━━━━━ Dataset entries
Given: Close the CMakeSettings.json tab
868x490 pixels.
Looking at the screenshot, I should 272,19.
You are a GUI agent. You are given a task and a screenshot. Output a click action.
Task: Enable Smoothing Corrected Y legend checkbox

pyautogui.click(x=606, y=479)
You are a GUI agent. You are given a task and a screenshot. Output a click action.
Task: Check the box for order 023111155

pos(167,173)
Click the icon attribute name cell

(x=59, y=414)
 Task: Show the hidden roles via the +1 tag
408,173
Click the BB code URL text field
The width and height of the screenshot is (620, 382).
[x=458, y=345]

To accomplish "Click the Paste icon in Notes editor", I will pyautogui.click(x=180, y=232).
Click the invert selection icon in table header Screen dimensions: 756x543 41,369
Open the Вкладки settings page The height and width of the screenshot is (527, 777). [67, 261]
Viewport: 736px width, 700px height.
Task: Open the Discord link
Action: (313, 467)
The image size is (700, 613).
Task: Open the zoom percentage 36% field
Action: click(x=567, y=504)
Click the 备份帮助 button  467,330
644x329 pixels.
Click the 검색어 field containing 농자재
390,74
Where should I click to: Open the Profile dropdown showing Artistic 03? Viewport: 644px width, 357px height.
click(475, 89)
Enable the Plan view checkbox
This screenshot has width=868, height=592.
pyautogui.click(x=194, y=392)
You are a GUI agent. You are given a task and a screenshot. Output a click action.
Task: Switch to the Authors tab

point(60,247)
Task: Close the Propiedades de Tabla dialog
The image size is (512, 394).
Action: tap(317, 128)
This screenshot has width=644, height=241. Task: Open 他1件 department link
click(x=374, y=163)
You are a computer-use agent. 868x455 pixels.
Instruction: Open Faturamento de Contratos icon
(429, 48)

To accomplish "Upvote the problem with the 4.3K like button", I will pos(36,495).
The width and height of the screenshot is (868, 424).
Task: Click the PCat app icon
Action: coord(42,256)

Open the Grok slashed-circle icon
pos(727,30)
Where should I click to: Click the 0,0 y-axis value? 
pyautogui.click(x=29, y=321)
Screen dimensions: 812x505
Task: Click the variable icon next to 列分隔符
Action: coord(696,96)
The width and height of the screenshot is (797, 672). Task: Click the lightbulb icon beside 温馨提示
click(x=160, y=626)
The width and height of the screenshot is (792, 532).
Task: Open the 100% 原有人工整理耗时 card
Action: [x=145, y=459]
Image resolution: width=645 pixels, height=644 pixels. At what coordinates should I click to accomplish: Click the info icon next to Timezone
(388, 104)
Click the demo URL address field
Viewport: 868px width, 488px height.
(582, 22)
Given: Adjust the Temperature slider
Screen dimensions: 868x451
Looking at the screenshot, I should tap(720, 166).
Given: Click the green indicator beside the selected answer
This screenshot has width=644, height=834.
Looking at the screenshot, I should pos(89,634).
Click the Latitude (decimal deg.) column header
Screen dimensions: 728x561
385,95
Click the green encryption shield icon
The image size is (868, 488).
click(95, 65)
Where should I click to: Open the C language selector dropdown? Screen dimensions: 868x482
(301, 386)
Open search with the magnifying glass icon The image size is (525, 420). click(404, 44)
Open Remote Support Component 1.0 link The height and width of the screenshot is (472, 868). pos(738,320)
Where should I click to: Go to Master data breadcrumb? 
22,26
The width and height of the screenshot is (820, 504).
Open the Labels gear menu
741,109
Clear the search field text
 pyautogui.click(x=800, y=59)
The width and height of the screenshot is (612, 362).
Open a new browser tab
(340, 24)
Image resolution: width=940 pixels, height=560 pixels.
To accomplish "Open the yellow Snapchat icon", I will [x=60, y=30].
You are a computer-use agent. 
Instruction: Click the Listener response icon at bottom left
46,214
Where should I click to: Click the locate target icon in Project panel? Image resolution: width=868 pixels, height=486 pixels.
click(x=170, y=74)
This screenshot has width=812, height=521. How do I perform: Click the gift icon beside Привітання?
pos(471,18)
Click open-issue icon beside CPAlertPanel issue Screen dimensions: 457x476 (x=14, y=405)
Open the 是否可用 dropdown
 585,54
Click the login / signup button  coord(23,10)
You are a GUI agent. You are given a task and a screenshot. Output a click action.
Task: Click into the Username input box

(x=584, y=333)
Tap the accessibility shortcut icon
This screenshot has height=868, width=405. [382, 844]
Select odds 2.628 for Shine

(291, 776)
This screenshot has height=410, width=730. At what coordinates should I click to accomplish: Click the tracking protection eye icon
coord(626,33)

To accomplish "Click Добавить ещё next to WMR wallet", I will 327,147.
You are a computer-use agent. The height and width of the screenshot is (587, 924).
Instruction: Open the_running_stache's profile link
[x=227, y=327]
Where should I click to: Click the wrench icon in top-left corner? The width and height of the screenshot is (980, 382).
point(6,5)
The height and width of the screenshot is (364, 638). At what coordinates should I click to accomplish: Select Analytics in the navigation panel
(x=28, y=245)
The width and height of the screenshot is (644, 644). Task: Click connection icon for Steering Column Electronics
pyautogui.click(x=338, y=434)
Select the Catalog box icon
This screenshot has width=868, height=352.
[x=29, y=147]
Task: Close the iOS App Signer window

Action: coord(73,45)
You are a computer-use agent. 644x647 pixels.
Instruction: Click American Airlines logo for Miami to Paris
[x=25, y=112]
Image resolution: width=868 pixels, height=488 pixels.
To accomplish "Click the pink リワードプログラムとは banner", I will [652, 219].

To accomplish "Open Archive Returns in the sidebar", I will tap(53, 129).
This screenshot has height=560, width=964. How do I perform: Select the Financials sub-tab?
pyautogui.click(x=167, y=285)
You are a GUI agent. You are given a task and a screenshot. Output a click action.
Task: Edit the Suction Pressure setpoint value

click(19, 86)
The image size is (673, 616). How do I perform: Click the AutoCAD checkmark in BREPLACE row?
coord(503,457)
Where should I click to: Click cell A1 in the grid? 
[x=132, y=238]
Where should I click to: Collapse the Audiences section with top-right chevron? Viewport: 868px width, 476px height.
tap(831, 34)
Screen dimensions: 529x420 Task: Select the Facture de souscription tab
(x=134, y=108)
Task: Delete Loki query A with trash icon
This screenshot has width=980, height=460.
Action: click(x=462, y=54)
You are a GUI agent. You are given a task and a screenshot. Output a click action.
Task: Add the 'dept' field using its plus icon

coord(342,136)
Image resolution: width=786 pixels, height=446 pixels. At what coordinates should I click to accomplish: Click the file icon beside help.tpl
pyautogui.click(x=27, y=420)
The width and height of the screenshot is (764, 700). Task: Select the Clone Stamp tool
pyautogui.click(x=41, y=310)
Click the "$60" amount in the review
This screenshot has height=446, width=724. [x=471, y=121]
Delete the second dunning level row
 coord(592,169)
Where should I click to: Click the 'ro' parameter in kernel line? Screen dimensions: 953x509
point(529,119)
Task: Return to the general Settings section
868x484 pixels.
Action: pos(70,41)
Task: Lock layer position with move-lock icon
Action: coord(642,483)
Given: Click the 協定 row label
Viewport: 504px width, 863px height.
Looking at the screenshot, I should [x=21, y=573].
━━━━━━━━━━
◆ Required action ◆
Whichever lines of the data include the word "computer", pull them out.

◆ Answer to the problem ◆
You are a computer-use agent. 868x455 pixels.
You are a computer-use agent. 
You are a computer-use agent. The height and width of the screenshot is (587, 924).
You are a computer-use agent. 644x647 pixels.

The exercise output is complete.